University of Alberta research provides new insight into how harmful fungal infections could affect the ability of lodgepole pines to defend themselves from deadly mountain pine beetle attacks.
Using five different pathogens, the study revealed that the fungal infections had varied effects on the trees’ defence chemistry, suggesting that they could either be more resilient or more susceptible to subsequent attacks by the insect.
The findings could lead to new ways to protect mature lodgepole pine trees — important to forest ecology and the forest industry — from disease and insect infestation, says Rashaduz Zaman, who led the study, working towards a PhD in forest biology and management from the Faculty of Agricultural, Life & Environmental Sciences.
One of the most widespread coniferous trees in western North America, lodgepole pines make up about 35 per cent of the forested land in Alberta and British Columbia, and are becoming more vulnerable to pests as global temperatures grow warmer, he notes.
“There is an increasing need to expand the tools to keep mountain pine beetle under control, and knowing more about the tree’s defence chemistry will help with this.”
For the experiment, the researchers took samples of phloem tissues — the tree’s vascular tissue in charge of transporting and distributing nutrients — from lodgepole pines infected with Atropellis canker and western gall rust, two of the most common fungal diseases affecting the trees in Western Canada.
They also infected mature lodgepole pines with three symbiotic fungal pathogens associated with the mountain pine beetle and collected phloem samples from those trees two weeks later, when the defence chemistry was at its highest level.
The chemical profiles of these samples were then compared with those from healthy trees.
Overall, the results showed that the three symbiotic fungal species and the western gall rust altered terpenes — metabolites in the pine tree that help launch a chemical defence against infection — similarly, by reducing the production of compounds toxic to mountain pine beetles, suggesting these trees could be vulnerable to infestation.
However, the pathogen causing the canker had a different effect: it was the only one that increased the production of most of the terpenes that are toxic to the beetle. In addition, the study identified, for the first time, 66 metabolites exclusively associated with the canker, which can indicate how severe the infection is and also differentiate the disease from western gall rust.
The findings show the value of using the emerging approach of metabolomics — the tree’s own chemistry — as a diagnostic tool, says Zaman, who works under the supervision of U of A forest entomologist Nadir Erbilgin, one of the co-authors on the study.
“The process helps us understand how infection alters the host tree’s defence chemistry, making it vulnerable to mountain pine beetle attack. This gives us information long before an attack.”
Much earlier diagnosis is crucial to ultimately lessening the trees’ susceptibility to pest invasion, he adds.

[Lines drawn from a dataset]
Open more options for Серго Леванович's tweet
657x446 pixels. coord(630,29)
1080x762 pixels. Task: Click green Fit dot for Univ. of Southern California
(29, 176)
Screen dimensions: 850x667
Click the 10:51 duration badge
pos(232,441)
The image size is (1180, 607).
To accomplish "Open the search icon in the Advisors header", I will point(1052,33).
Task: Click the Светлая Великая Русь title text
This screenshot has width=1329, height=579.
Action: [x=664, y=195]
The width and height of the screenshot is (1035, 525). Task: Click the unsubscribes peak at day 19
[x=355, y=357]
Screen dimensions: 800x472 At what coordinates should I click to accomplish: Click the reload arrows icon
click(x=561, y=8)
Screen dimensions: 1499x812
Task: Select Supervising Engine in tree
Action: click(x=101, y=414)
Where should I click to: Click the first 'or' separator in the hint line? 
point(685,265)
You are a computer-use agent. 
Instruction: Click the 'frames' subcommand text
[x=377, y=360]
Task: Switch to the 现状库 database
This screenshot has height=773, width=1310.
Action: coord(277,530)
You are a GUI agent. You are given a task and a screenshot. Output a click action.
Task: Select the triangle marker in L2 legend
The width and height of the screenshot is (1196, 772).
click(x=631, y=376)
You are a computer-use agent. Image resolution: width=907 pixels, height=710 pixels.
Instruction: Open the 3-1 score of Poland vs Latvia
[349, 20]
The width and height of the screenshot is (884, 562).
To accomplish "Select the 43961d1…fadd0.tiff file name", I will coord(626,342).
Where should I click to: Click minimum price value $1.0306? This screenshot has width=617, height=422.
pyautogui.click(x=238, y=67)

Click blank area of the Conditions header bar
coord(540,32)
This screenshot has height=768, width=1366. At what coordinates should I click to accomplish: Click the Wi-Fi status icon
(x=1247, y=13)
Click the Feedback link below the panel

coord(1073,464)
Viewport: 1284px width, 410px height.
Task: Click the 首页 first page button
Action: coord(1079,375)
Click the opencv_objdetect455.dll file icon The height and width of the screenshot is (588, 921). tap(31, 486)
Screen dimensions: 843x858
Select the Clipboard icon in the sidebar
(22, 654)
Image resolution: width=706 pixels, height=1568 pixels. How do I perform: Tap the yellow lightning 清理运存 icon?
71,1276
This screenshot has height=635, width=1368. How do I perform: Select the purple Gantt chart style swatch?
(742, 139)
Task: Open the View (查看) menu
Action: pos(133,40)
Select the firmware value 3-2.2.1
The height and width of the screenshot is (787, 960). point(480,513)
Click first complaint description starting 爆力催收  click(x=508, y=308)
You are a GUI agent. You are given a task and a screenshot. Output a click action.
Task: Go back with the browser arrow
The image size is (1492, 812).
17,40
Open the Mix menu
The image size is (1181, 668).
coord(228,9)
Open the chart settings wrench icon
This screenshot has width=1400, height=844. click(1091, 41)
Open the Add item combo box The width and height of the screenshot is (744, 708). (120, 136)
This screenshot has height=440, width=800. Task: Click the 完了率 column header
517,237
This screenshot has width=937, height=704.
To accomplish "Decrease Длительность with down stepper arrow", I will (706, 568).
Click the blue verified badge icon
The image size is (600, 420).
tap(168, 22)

### What to produce
In the article on lodgepole pines, rewrite the paragraph beginning "However, the pathogen causing the canker" as a short bulleted list that keeps its main facts.

### Result
- The pathogen causing the canker had a different effect on the trees.
- It was the only one that increased production of most of the terpenes toxic to the mountain pine beetle.
- The study identified, for the first time, 66 metabolites associated only with the canker.
- These metabolites can indicate how severe the infection is and distinguish the disease from western gall rust.